Tasks and exercises:
A. Name every poster whose name appears above a reply in the forum thread on dependent monitoring checks. Give each name once.
B. Copy the forum thread on dependent monitoring checks from "I know that" to "if it's difficult.", substituting "alerts" for "notifications".

# Start of Source text

I know that our old solution used to work like that without a hitch (it just wouldn't do the child checks if the master was down and they would show as unverified, and restart the child checks once the master was online again) and it saved many notifications and stress.
But I'll retract the request, if it's difficult.
Adrien Rey-Jarthon
R the Company for sure it can, but depending on what number they present and what status pages they offer the impact may be more or less important. I wouldn't feed comfortable showing a 100% uptime status page for a site which was down a couple hours for example. The devil is in the detail here and how to handle the "unverified" time as good as possible. That's why it's not a "simple" suggestion as there's no single answer on the "best" way to do it, it's various options and choices each with their drawbacks.
No need to retract the request, it's here to gather interest and refine the idea. If enough people want this and are OK with accepting the same drawbacks, it may be implemented some day.
Would the option of just muting alerts instead of disabling monitoring entirely work for you for example ? (so still sending pings and recording downtimes for all sites, but not sending alerts).
W
Wynd Labs
Adrien Rey-Jarthon for my janky 2010s in-house monitoring system that had this feature, it only suppresed the alert.
So a "child" check would not alert if its "parent" check was already alerting.
e.g. I know the web sites will be down if the core routers aren't pinging.
The interface is hard though. Also not making it a footgun is hard.
U
Unifex
Good idea !
Adrien Rey-Jarthon
Thanks for this suggestion, I understand the need but the complexity of this feature and the low number of people who will understand and use it (properly) may not be enough to be worth implementing.
Especially as there's a lot of edge cases to handle which may not suit every use-cases (e.g. what downtime to consider for the "paused" checks, what status/error to show on the status page, what if the first check recovers but not all the children, what if the first check if flapping but the children are always up, or always down, etc..)

# End of Source text
# Start of Records provided

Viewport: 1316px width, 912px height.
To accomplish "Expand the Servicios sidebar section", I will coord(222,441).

# End of Records provided
# Start of Records provided

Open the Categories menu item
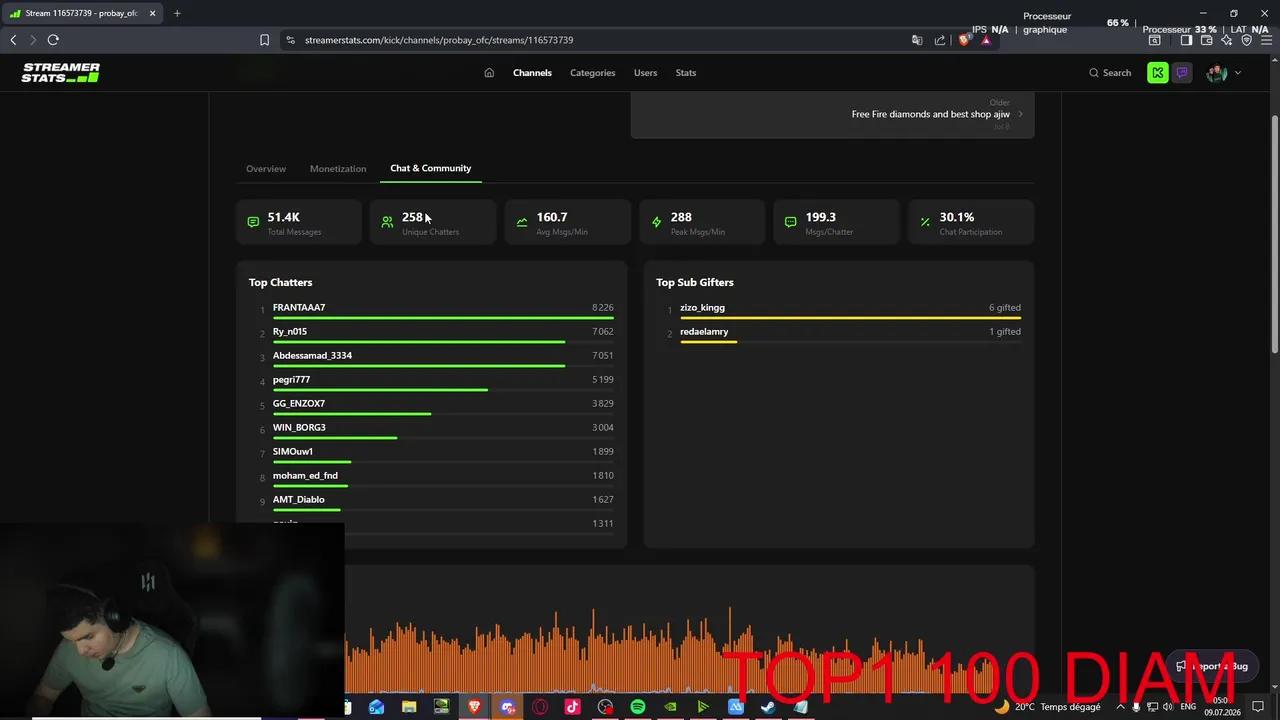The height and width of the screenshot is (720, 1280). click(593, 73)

# End of Records provided

Task-by-task results:
A. Adrien Rey-Jarthon, Wynd Labs, Unifex

B.
I know that our old solution used to work like that without a hitch (it just wouldn't do the child checks if the master was down and they would show as unverified, and restart the child checks once the master was online again) and it saved many alerts and stress.
But I'll retract the request, if it's difficult.